Problema proposto 1
No trecho sobre alimento contaminado, quem foi a relatora do REsp 1.644.405/RS?
Problema proposto 2
Transcreva do trecho sobre alimento contaminado a parte que começa em "Em um dos últimos" e vai até "na legislação consumerista.", inclusive.

Trecho do texto

Em um dos últimos precedentes que se tem sobre o tema (REsp 1.644.405/RS, Rel. Ministra NANCY ANDRIGHI, TERCEIRA TURMA, julgado em 09/11/2017, DJe 17/11/2017), o STJ, porém, relativizou isso, dizendo que, o fato de se ter levado um alimento contaminado à boca já seria suficiente para a configuração do dano moral, pelo iminente risco concreto à saúde e à integridade física e psíquica do consumidor. Copio, para melhor esclarecimento, parte do voto da relatora desse julgado, que mostra a ratio decidendi do julgamento:
(...)É evidente a exposição a risco nessas circunstâncias, o que necessariamente deve afastar a necessidade de ingestão para o reconhecimento da responsabilidade do fornecedor. Exigir que, para a necessidade de reparação, houvesse a necessidade que a criança deglutisse a aliança escondida no biscoito recheado, parece não haver respaldo na legislação consumerista.
Ademais, cumpre salientar que o Código de Defesa do Consumidor preza pela saúde e segurança dos consumidores, conforme art. 8º:
8º Os produtos e serviços colocados no mercado de consumo não acarretarão riscos à saúde ou segurança dos consumidores, exceto os considerados normais e previsíveis em decorrência de sua natureza e fruição, obrigando-se os fornecedores, em qualquer hipótese, a dar as informações necessárias e adequadas a seu respeito.
Assim, ainda que não tenha havido o consumo do alimento contaminado pelo recorrente, constata-se o risco à sua saúde e à sua segurança ante a presença de um corpo estranho e abjeto no alimento.
Por outro lado, um produto ou serviço apresentará defeito de segurança quando, além de não corresponder à expectativa do consumidor, sua utilização ou fruição for capaz de criar riscos à sua incolumidade ou de terceiros. A insegurança, portanto, é um vício de qualidade que se agrega ao produto ou serviço como um novo elemento de desvalia e que transcende a simples frustração de expectativas
Ressalta-se, mais uma vez, que a jurisprudência acerca do assunto não se encontra uníssona, uma vez que há dualidade de entendimentos quanto à ocorrência de dano moral diante da ingestão ou não do alimento contaminado pelo consumidor. Por um lado destaca-se que para alguns a ausência de ingestão não produz prejuízo apto a ensejar dano moral, visto não produzir dano concreto, por outro viés, sobressai a proteção à saúde e segurança do consumidor, sendo suficiente a exposição deste a corpo estranho.

Dados registrados

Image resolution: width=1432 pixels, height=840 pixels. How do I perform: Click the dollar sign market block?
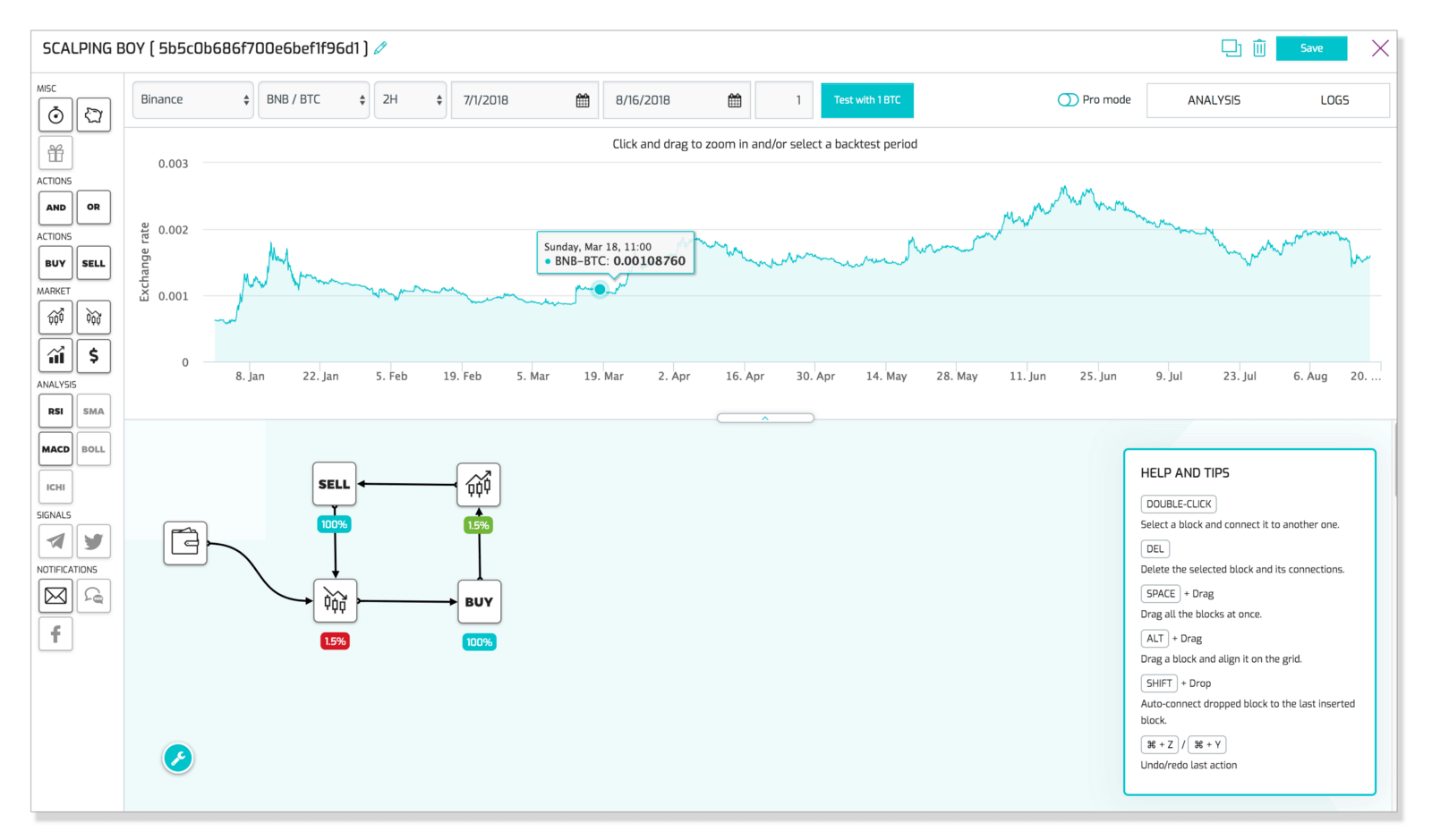coord(93,356)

Resolução do exercício 1
A Ministra Nancy Andrighi.

Resolução do exercício 2
Em um dos últimos precedentes que se tem sobre o tema (REsp 1.644.405/RS, Rel. Ministra NANCY ANDRIGHI, TERCEIRA TURMA, julgado em 09/11/2017, DJe 17/11/2017), o STJ, porém, relativizou isso, dizendo que, o fato de se ter levado um alimento contaminado à boca já seria suficiente para a configuração do dano moral, pelo iminente risco concreto à saúde e à integridade física e psíquica do consumidor. Copio, para melhor esclarecimento, parte do voto da relatora desse julgado, que mostra a ratio decidendi do julgamento:
(...)É evidente a exposição a risco nessas circunstâncias, o que necessariamente deve afastar a necessidade de ingestão para o reconhecimento da responsabilidade do fornecedor. Exigir que, para a necessidade de reparação, houvesse a necessidade que a criança deglutisse a aliança escondida no biscoito recheado, parece não haver respaldo na legislação consumerista.